GIVEN REQUEST A ▸ Output, verbatim, the portion of the post on upcoming book releases that opens with the words containing "Case Study by" and closes with "her own character.".
GIVEN REQUEST B ▸ List the authors of the books featured under the heading "New Releases For Second Half 2021" in the post on upcoming book releases.

TEXT ▸
::::

Reading plans

10 Novels Heading to My Bookshelves

This week’s Top Ten Tuesday topic is on the theme of the most anticipated releases for the second half of 2021. I’m taking a slightly different angle with a list that combines books yet to be released with some I missed from earlier in the year.

New Releases For Second Half 2021

White Spines: Confessions of a Book Collector by Nicholas Royle

Books about books can be dangerous reading territory – they give me too many ideas for books to acquire. Nicholas Royle’s book is not your usual list of books however. It’s a mix of memoir and narrative non-fiction in which Royle shares his passion for Picador’s fiction and non-fiction publishing from the 1970s to the end of the 990s. It explores the bookshops and charity shops, the books themselves, and the way a unique collection grew and became a literary obsession.

Due out 15 July 2021 from Salt Publishing

The Magician by Colm Tóibín

A fictional account of the complex life of Nobel Prize winner Thomas Mann. Publishers Simon and Schuster describe the book as “a stunning marriage of research and imagination. Tóibín explores the heart and mind of a writer whose gift is unparalleled and whose life is driven by a need to belong and the anguish of illicit desire. The Magician is an intimate, astonishingly complex portrait of Mann, his magnificent and complex wife Katia, and the times in which they lived—the first world war, the rise of Hitler, World War II, the Cold War, and exile. This is a man and a family fiercely engaged by the world, profoundly flawed, and unforgettable.

Released September 23, 2021

Case Study by Graeme Macrae Burnet

Burnet’s first novel His Bloody Project was a terrific read, ingeniously plotted and highly atmospheric book set in the 1860s. His new novel is set in the more modern world of London in 1965. An unworldly young woman believes that a charismatic psychotherapist, Collins Braithwaite, has driven her sister to suicide. Intent on confirming her suspicions, she assumes a false identity and presents herself to him as a client, recording her experiences in a series of notebooks. But she soon finds herself drawn into a world in which she can no longer be certain of anything. Even her own character.

Due for publication in October 2021 by Saraband

Crossroads by Jonathan Franzen

I’ve never read anything by Jonathan Franzen, but I couldn’t resist this latest novel purely because it’s part one of a trilogy called “A Key to All Mythologies” . That’s the subject of a long- laboured, unfinished project by the Reverend Casaubon in Middlemarch, my all time favourite novel. Details of Crossroads are skimpy at the moment, all we know it’s set in the American midwest which is home to the Hildebrandt family and will trace them through three generations.

Due for publication October 5, 2021 by Fourth Estate

The Lincoln Highway by Amor Towles

Having loved A Gentleman in Moscow, the chance to read more by Towles was hard to resist. The Lincoln Highway is set in 1950s America where an eighteen-year-old boy returns to his Nebraska home having served a year at a work farm for involuntary manslaughter. He intends to collect his young brother and head to California to start a new life but his plans are thrown into disarray by the appearance of two friends from the work farm who have a very different destination in mind.

Scheduled for publication October 5, 2021 from Hutchinson

The Ones That (Almost) Got Away

There are so many new books published every month that it’s hard to keep up. Here are five I missed when they were published but do want to read.

::::

DATASET EXTRACT ▸

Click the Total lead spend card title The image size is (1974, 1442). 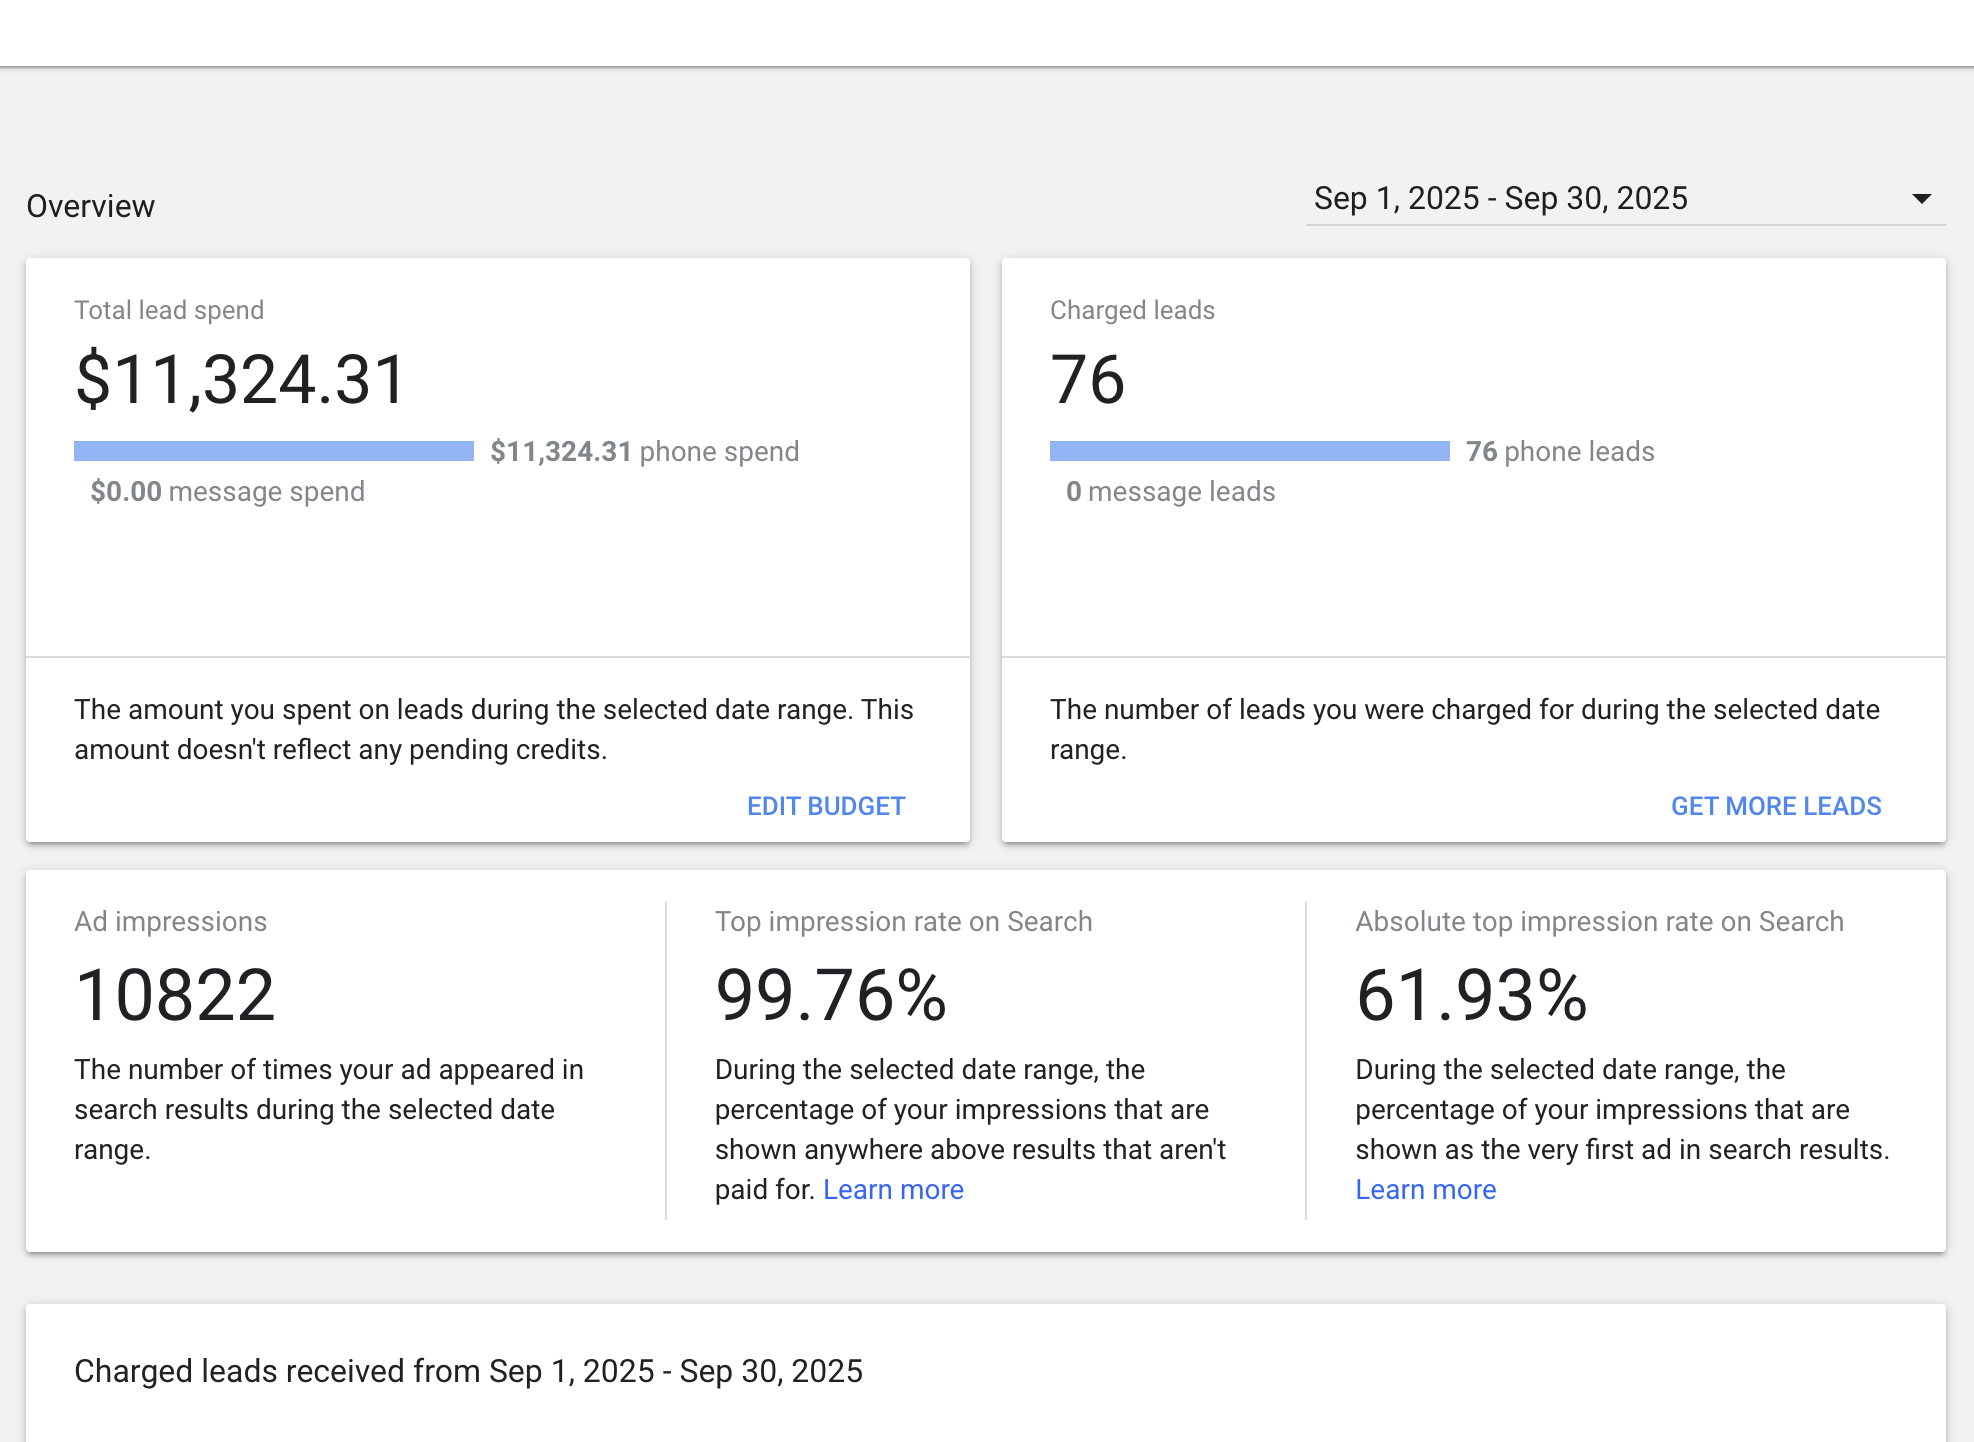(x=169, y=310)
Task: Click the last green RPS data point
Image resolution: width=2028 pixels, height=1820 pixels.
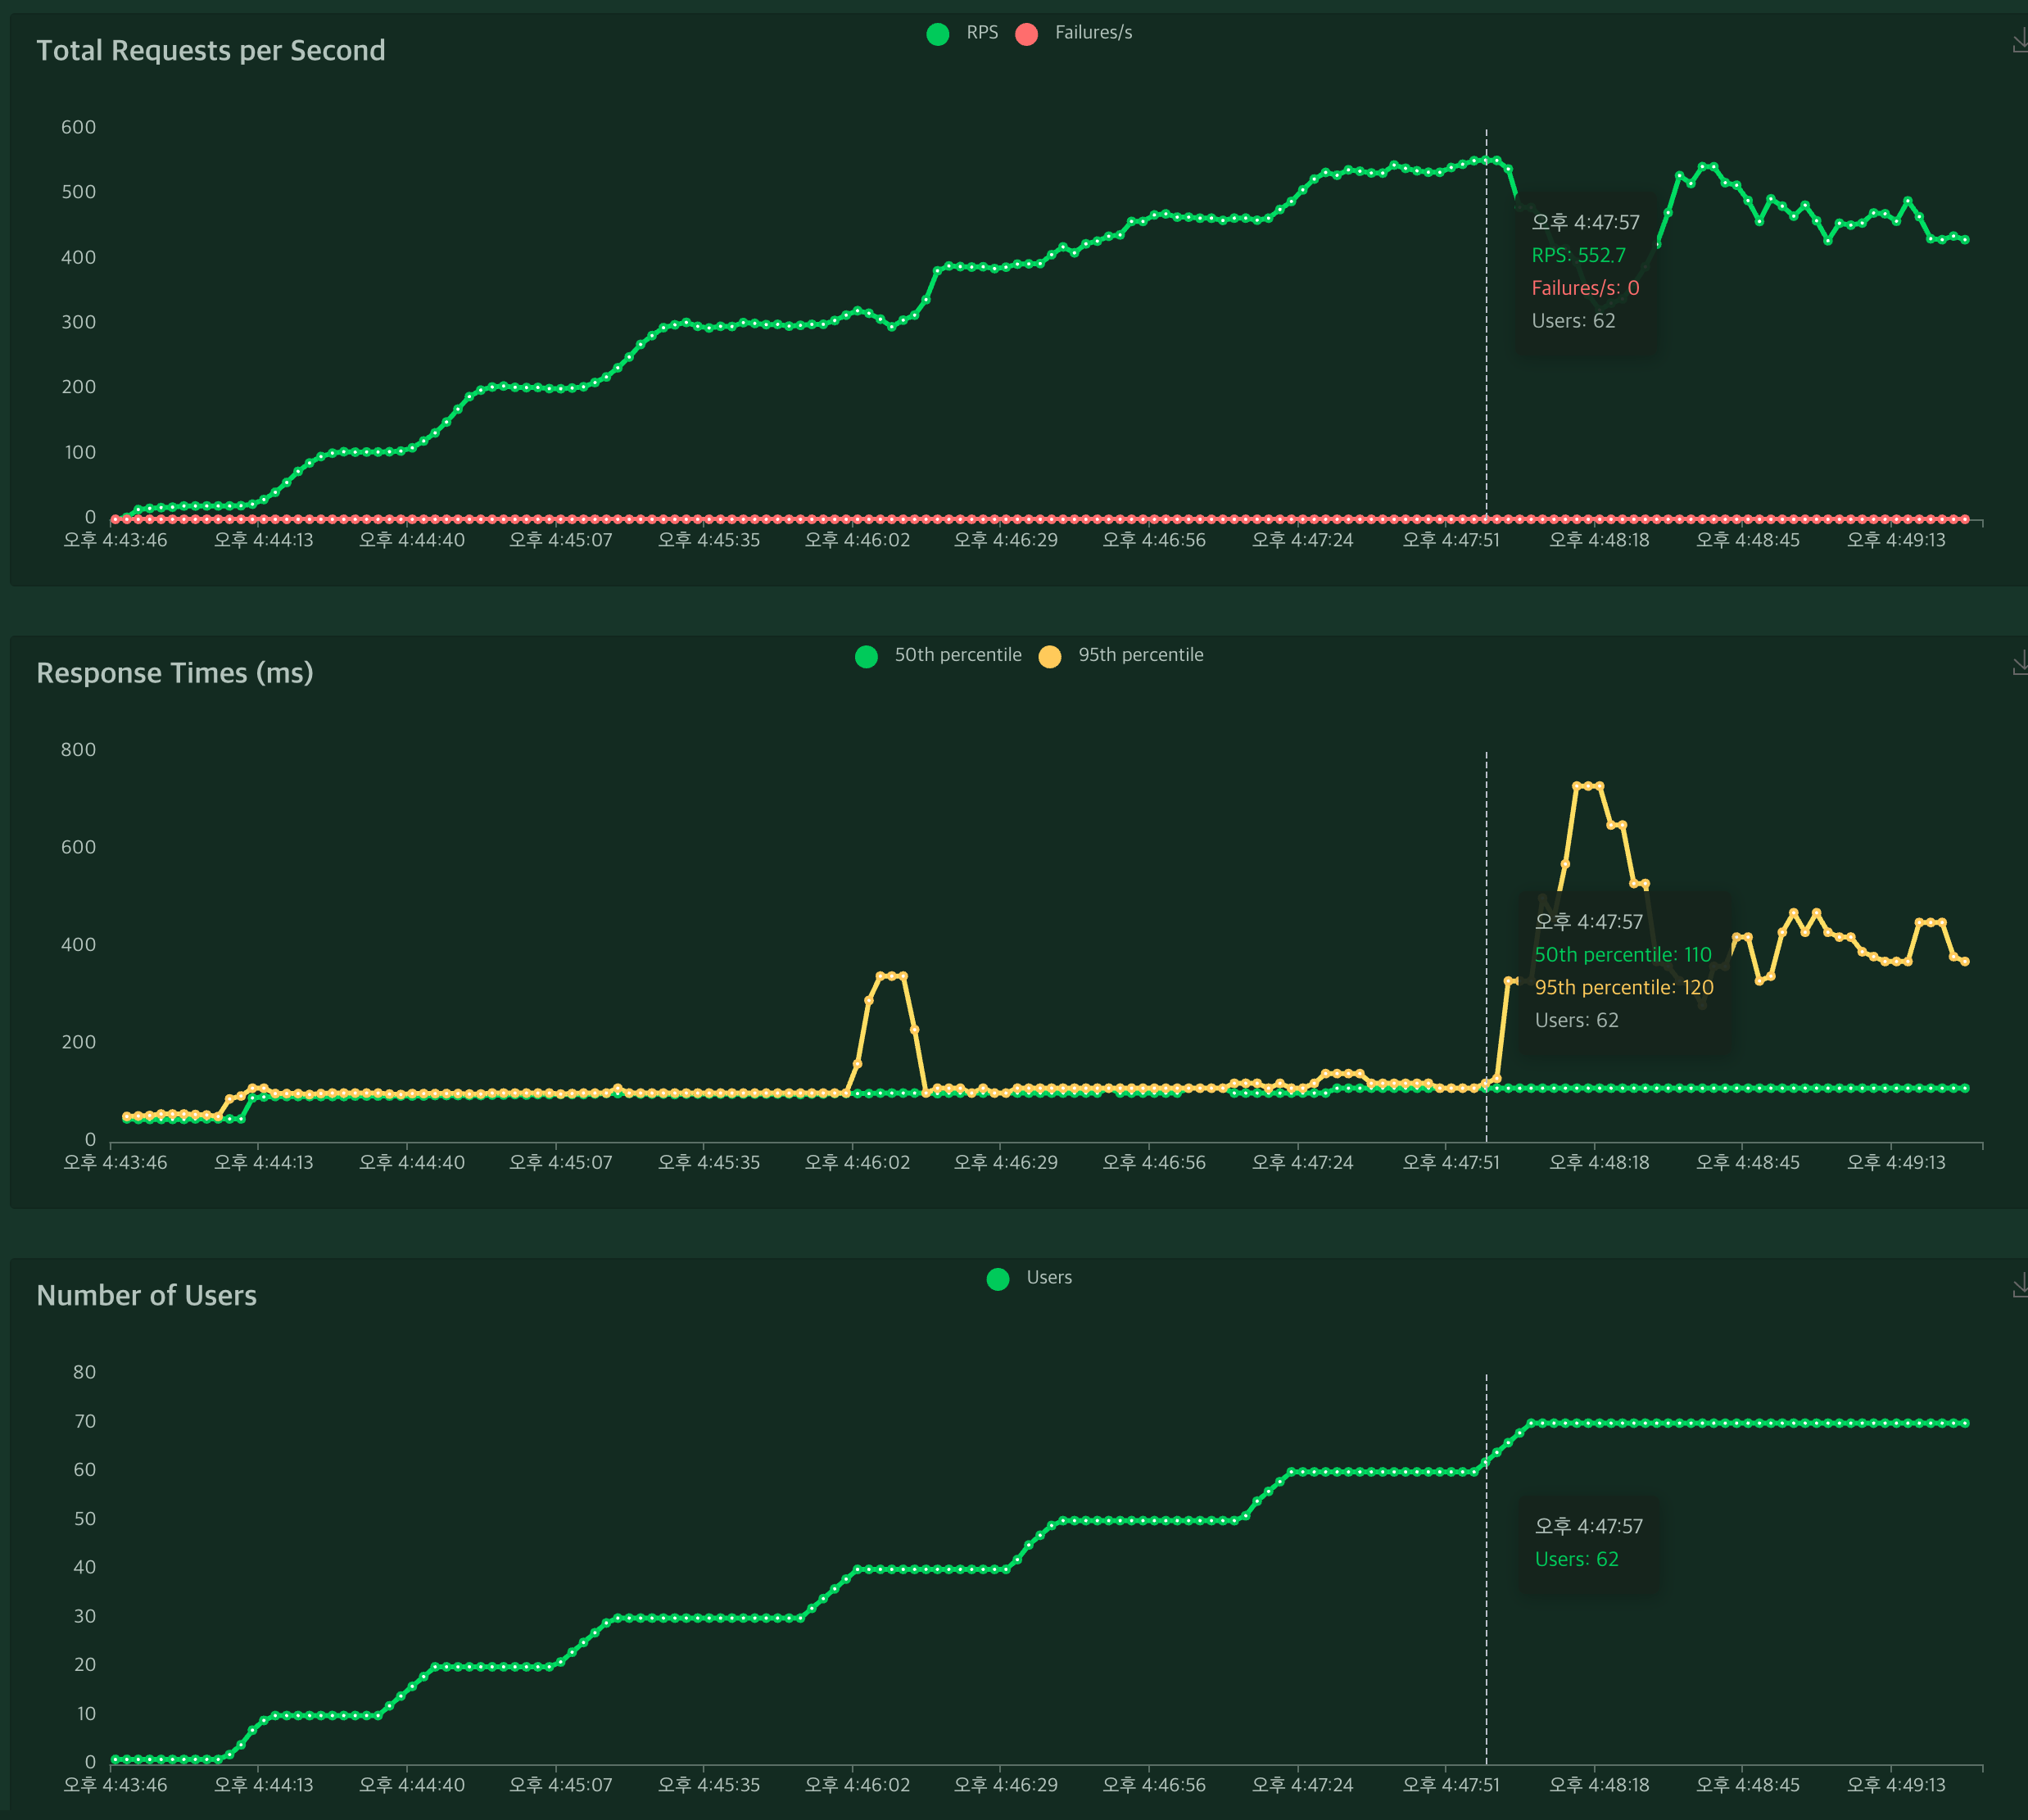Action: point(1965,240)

::::

EXPECTED OUTPUT A ▸
Case Study by Graeme Macrae Burnet

Burnet’s first novel His Bloody Project was a terrific read, ingeniously plotted and highly atmospheric book set in the 1860s. His new novel is set in the more modern world of London in 1965. An unworldly young woman believes that a charismatic psychotherapist, Collins Braithwaite, has driven her sister to suicide. Intent on confirming her suspicions, she assumes a false identity and presents herself to him as a client, recording her experiences in a series of notebooks. But she soon finds herself drawn into a world in which she can no longer be certain of anything. Even her own character.

EXPECTED OUTPUT B ▸
Nicholas Royle
Colm Tóibín
Graeme Macrae Burnet
Jonathan Franzen
Amor Towles